• _Records to process_
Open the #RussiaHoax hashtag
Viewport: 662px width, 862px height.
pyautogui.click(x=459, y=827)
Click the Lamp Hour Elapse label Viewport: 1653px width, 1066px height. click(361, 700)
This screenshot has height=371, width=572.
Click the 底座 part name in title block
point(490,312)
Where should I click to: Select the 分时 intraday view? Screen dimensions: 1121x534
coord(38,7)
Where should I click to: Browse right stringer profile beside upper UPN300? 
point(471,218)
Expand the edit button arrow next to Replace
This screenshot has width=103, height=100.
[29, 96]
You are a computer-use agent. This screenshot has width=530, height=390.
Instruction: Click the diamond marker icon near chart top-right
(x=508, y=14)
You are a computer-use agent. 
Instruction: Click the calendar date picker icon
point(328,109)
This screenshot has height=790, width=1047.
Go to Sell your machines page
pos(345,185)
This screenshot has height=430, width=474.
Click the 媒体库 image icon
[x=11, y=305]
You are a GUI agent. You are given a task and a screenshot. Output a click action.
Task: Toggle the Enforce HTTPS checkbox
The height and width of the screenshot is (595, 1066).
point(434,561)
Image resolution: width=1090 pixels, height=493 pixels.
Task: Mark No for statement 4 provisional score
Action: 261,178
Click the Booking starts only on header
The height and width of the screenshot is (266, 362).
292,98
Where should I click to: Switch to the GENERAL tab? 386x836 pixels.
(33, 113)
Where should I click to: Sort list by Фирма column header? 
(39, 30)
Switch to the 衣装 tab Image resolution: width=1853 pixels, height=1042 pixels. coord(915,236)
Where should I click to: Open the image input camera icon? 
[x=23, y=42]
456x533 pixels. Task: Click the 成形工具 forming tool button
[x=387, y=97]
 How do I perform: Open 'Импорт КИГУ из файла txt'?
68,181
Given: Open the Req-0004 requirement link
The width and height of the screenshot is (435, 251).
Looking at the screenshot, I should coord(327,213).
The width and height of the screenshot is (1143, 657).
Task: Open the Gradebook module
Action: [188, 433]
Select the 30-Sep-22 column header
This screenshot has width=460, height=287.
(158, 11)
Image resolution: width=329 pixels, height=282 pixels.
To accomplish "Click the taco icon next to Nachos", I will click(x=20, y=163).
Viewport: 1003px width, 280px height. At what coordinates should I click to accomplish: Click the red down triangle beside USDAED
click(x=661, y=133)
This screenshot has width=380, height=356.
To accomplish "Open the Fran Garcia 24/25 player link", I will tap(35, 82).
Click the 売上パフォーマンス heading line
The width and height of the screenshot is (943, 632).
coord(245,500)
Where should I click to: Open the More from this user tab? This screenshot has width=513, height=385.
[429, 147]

• _Task goal_
Rewrite the records from the line with "Select the 30-Sep-22 column header" through the end of the records as a two-column CSV headed text and answer. Give one row per record, put each field in quotes, and turn line breaks into spaces.

• _Expected answer_
text,answer
"Select the 30-Sep-22 column header This screenshot has width=460, height=287.","(158, 11)"
"Image resolution: width=329 pixels, height=282 pixels. To accomplish ""Click the taco icon next to Nachos"",","I will click(x=20, y=163)."
"Viewport: 1003px width, 280px height. At what coordinates should I click to accomplish: Click the red down triangle beside USDAED","click(x=661, y=133)"
"This screenshot has width=380, height=356. To accomplish ""Open the Fran Garcia 24/25 player link"",","I will tap(35, 82)."
"Click the 売上パフォーマンス heading line The width and height of the screenshot is (943, 632).","coord(245,500)"
"Where should I click to: Open the More from this user tab? This screenshot has width=513, height=385.","[429, 147]"